Cumhurbaşkanı’nın medya patronlarını bile
“iftar yemeği” adı altında Huber Köşkü’nde toplaması
aslında bu sistemin gereklerinden biri.
Bilgisi olan birisi söylesin, hangi Avrupa
ülkesinde bir ülkenin lideri medya patronlarını yemeğe çağırıp
onlara üstelik gazetecilik üzerine ders verir gibi konuşma yapar?
Gazetecinin kim olduğu üzerine değerlendirmede bulunur, medyayı
iktidara yamama -havuzlama politikasının sonucunu adeta ideal
olarak takdim eder?
Cumhurbaşkanı kendisi de net dile getirmişti,
“kuvvetler birliği”nden yana bir politikacı.
Devlette, hükümette bunu gerçekleştirdi... Tüm devlet birimleri
tamam.
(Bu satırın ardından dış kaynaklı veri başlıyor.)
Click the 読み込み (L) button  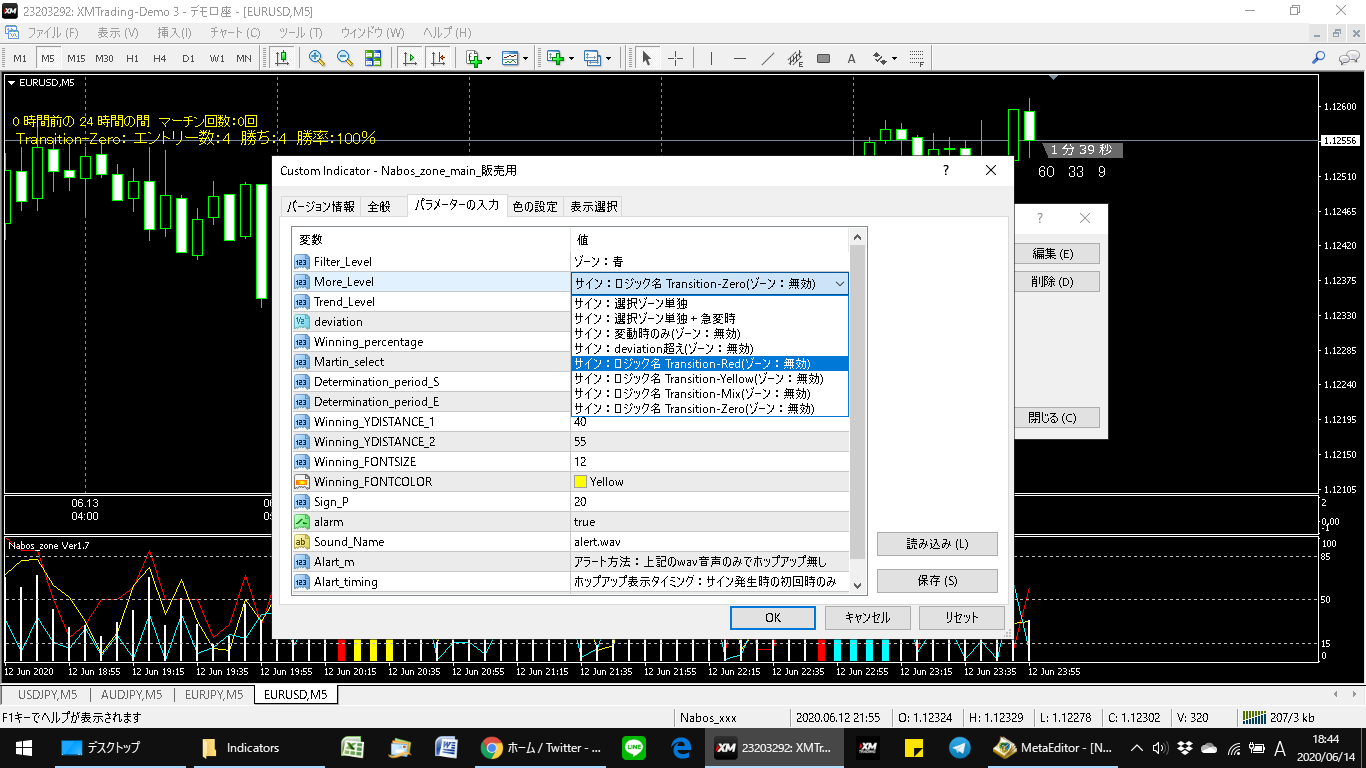click(x=937, y=544)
Ekonomi hayatı da tam tamam değilse bile adım adım
yöneltiliyor oraya.
Sabrın sonu mu, boş tehdit
mi?
Aslında medyaya yönelik uzun yıllardır izlenen
politika da bu “kuvvetler birliği” düşüncesinin bir
parçası. Önemli ölçüde başarılmış durumda. Eh
Sözcü ve Cumhuriyet gibi
ayrıkları da FETÖ cadı kazanı içine atma politikası da, artık
ayrık- muhalif sese sabırlarının sonuna geldiklerini
gösteriyor.
Eğer bu “sabır sonu” saptaması
doğruysa, muhalif yayın yapılamayacak, görüş bildirilemeyecek bir
ortam içinde ilerleyecekler diyebiliriz.
Adalet Yürüyüşü’ne karşı dile
getirmeye başladıkları tahammülsüzlük ve bunun da ötesinde,
anayasayı çiğniyorsunuz, yargıyı üzerine salarız
anlamına gelen açıklamalar da, sepetlerinde var olduğunu
gördüğümüz, tahmin ettiğimiz artık sabra-tahammüle olan gereksinimi
de gereksiz kılacak tam bir iktidara uyumu gündeme aldılar
demektir.
Ama sanmıyorum... Bu cümleye “henüz”ü
de eklemeli miydim?
Açıkçası, Türkiye’yi büyük suskunluğun içine
sokacak böyle bir şeyi başaramazlar.